En voyageant avec mon compagnon (blanc, avec de longues dreads roux-blond), je me suis rendue compte à quel point le rapport qu’on a aux cheveux en disent long sur la culture, les modes de vies, les manières de penser.
Ses cheveux suscitent toujours une réaction, allant de la simple curiosité (qui va parfois loin: à Cuba, une femme a fait toute une mise en scène pour tenter de se faire prendre en photo avec lui, sans qu’il ne s’en rende compte) jusqu’à la peur panique (Burkina, à un moment où il a lâché ses cheveux les gens autour ont été très effrayés), en passant par le rejet (en Turquie on est venu lui expliquer, à plusieurs reprises, très gentiment, que les hommes ne pouvaient pas porter les cheveux longs, non, vraiment). Ici, en Jamaïque, où on appelle les gens dans la rue par leur caractéristique la plus visible (l’unijambiste, c’est “one leg”), on m’appelle “whitie” (la blanche), lui on l’appelle “Rasta”: ces cheveux sont plus visibles que sa couleur.

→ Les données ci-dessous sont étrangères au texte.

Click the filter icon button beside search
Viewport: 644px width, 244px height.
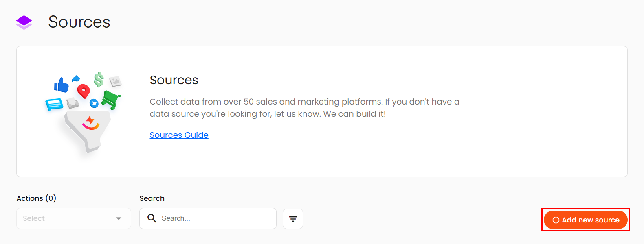click(x=293, y=219)
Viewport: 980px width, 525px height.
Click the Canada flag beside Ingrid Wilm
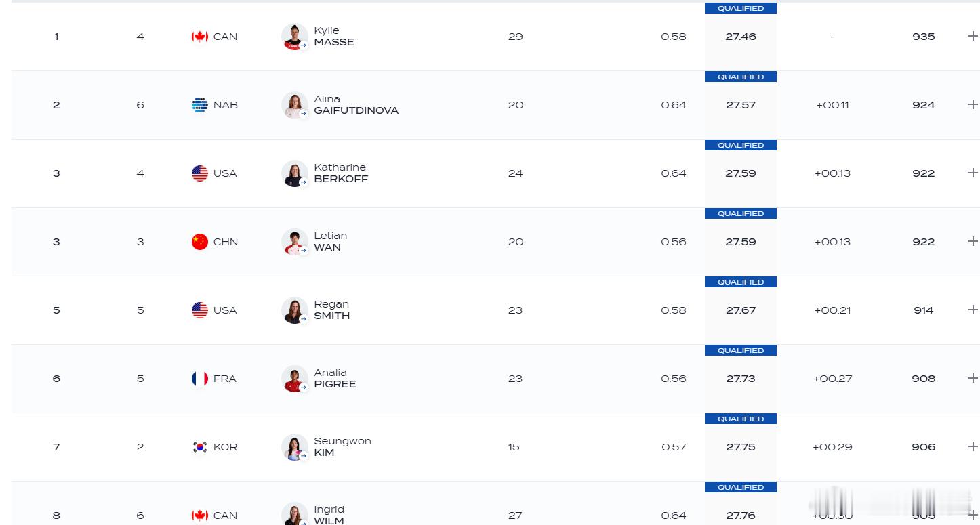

Et puis ici en Jamaïque, les cheveux, c’est particulier, particulièrement pour les femmes, entre les cheveux portés naturels, le tressage (un art en soi!), les cheveux défrisés, les extensions, les perruques complètes, les dreads des rastafaris et des autres, c’est à la fois l’histoire du pays, sa culture, les influences extérieures, parfois la politique qui se portent en couvre chef.
Ici, comme dans toute la diaspora africaine, les esclaves étaient rasés afin d’éliminer toute identité (les coiffures en disaient long sur l’ethnie, le statut social, marital, l’âge parfois, ….). Se défriser est devenu d’abord un must ensuite une norme sociale, et l’est encore en partie actuellement. Pas besoin de vous expliquer d’où vient ce modèle de cheveux lisse à suivre…
Dans les années 60-70 aux Etats Unis, au moment de la lutte pour les droits civiques, porter les cheveux naturels (coiffure Afro) devient un réel geste politique. C’est loin de devenir la norme pour autant.
Actuellement, on assiste ici, en Jamaïque, comme un peu partout dans la diaspora africaine à un retour au naturel (mouvement « natural hair », « naturalista », « nappy hair »), où se retrouve cette affirmation de soi, le respect de soi même, parfois un geste politique aussi mais qui s’inclut également dans ce mouvement plus global de retour à la nature, bio and C°.
D’un point de vue de bijoutière, difficile de ne pas envisager les cheveux: ce sont tout de même le premier ornement de la femme et de l’homme. Ils ont toujours été à la fois objet de parure et utilisés eux-même dans des parures. Ce fut le cas de tous temps dans des sociétés aussi diverses que les Bororos du Brésil ou que la société anglaise victorienne.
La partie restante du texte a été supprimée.